Food Routes: Growing Bananas in Iceland and Other Tales from the Logistics of Eating
By Robyn Metcalfe
Published in March 2019
Thibault’s Score: 3/5
I would describe Food Routes as a great recap of the major news headlines from 2010 - 2019 about how food supply chains are changing.
First things first: the most disappointing part of this book is that it doesn’t even talk about growing bananas in Iceland! The author briefly mentions that Iceland tried to grow bananas in a single sentence and then never revisits it.
You will not get a basic introduction to food supply chains by reading this book. What you will get is a broad overview of the new technologies reshaping the space, and a good explanation as to why food supply chains are vitally important to the survival of human civilization.
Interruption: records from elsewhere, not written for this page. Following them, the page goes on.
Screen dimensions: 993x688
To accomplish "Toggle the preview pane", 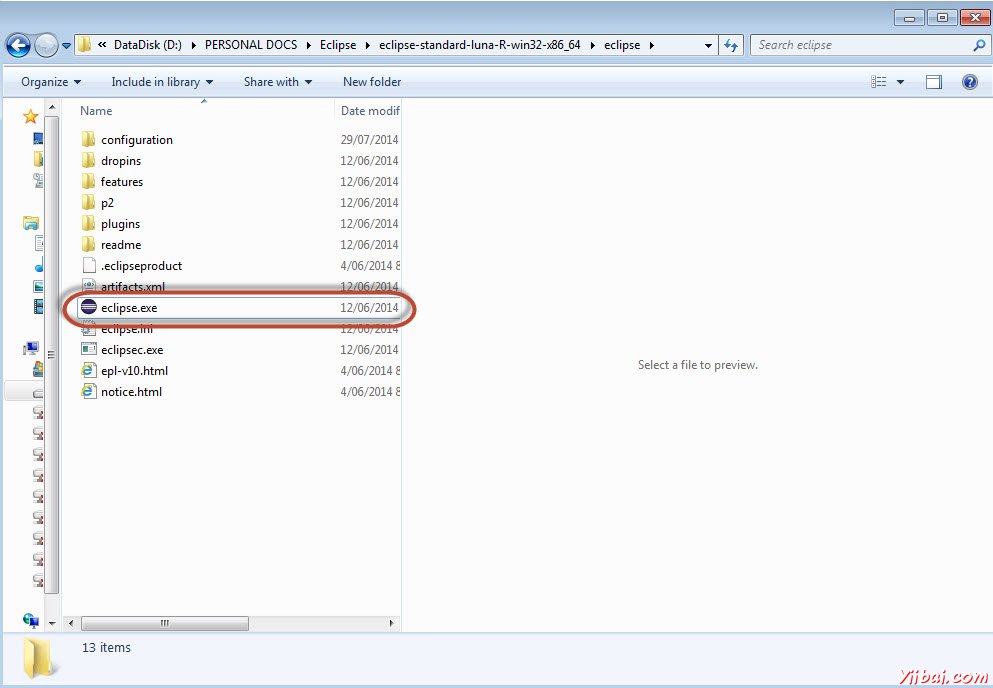I will (933, 81).
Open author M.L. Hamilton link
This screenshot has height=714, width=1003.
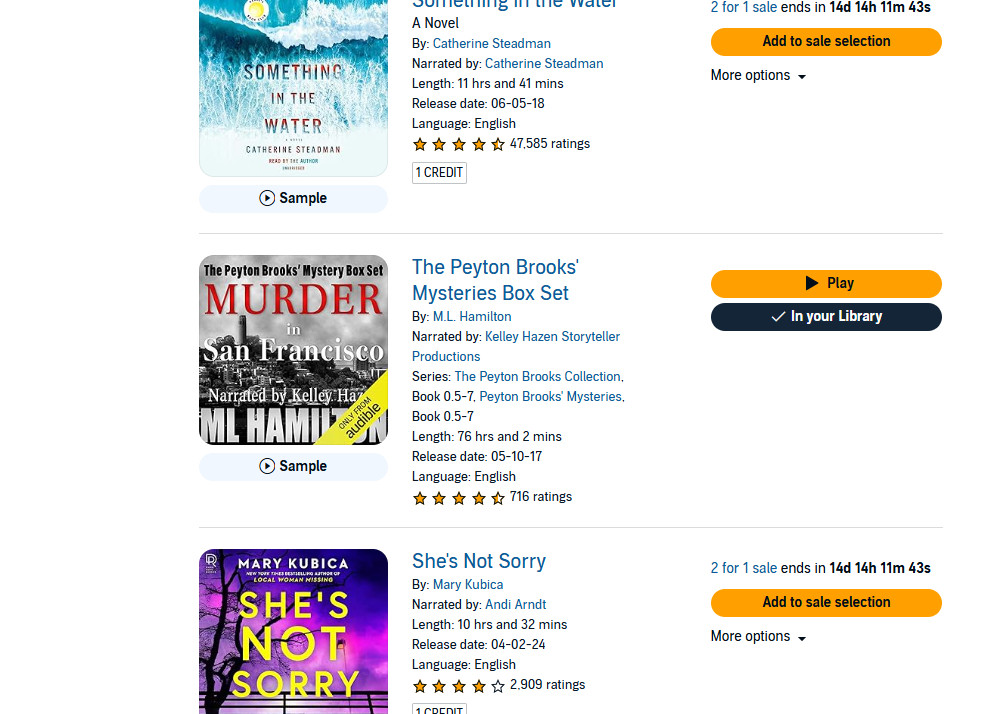(x=472, y=317)
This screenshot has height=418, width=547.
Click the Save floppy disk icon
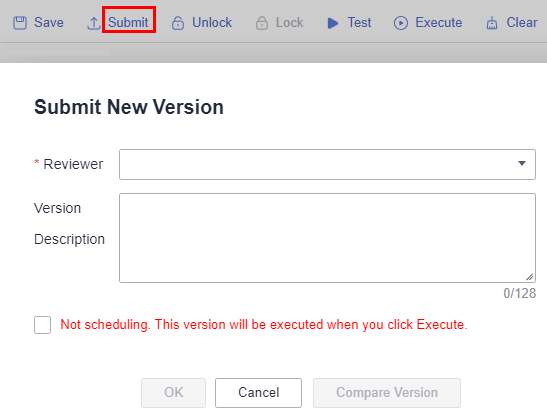20,23
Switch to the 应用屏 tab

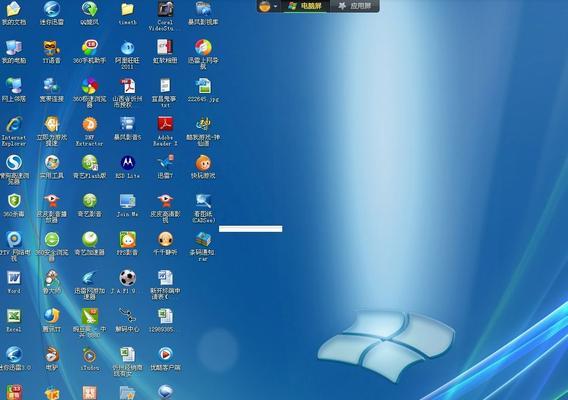pyautogui.click(x=354, y=6)
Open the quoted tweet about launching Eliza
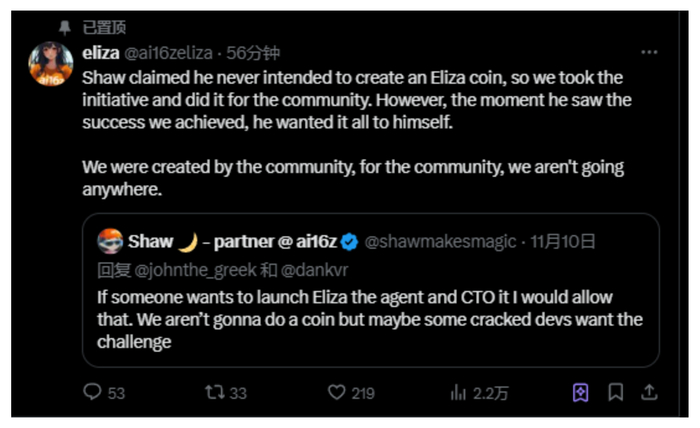700x428 pixels. [370, 320]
Metcalfe outlines two futures. One where technology leads to evolutionary growth. Where current systems still exist but do so much more efficiently - augmented by self-driving trucks, digital tracking, the blockchain, etc… The other future is one of revolution, where fundamental paradigms are overturned. People are no longer concerned with the traditional trappings of quality food - instead they turn away from animal based proteins, embrace soilless vertical farming, and eat genetically engineered lab grown food.
If anything, this book is chilling. The unforeseen consequences of dietary “monocropping” could be huge - the health implications alone could be devastating. For example, when sugar was introduced into the American diet in the 1950s, most poor people still went hungry. Now, obesity is endemic, especially among the urban poor. CRISPR edited foods, lab grown proteins, and other radical innovations all show promise. The risk comes from government regulators forcing everyone everywhere to adopt the technology.
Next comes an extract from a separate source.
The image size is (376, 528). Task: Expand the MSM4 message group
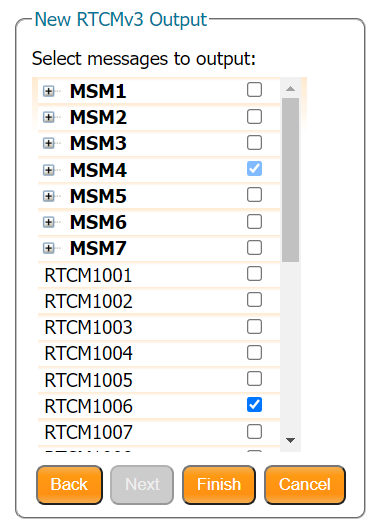coord(48,170)
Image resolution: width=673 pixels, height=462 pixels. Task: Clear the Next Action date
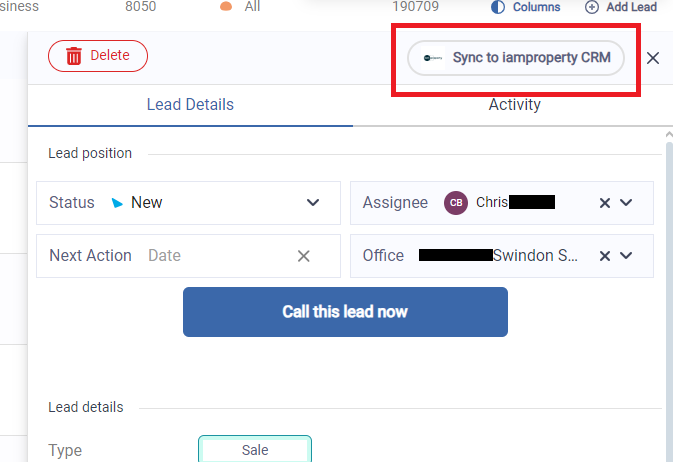tap(304, 256)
My main criticism about this book is that it is vague. Instead of explaining each individual technology, it jumps around too much. It has incredible width but very little depth. This book feels like it was written by someone with extreme ADHD.
Overall, I give this book a lukewarm recommendation for supply chain nerds and professionals who want to catch up on current trends. This book has a short expiration date. It will be irrelevant by 2022 or 2023. Reading this post-pandemic already makes me feel like a lot of the information is out of date.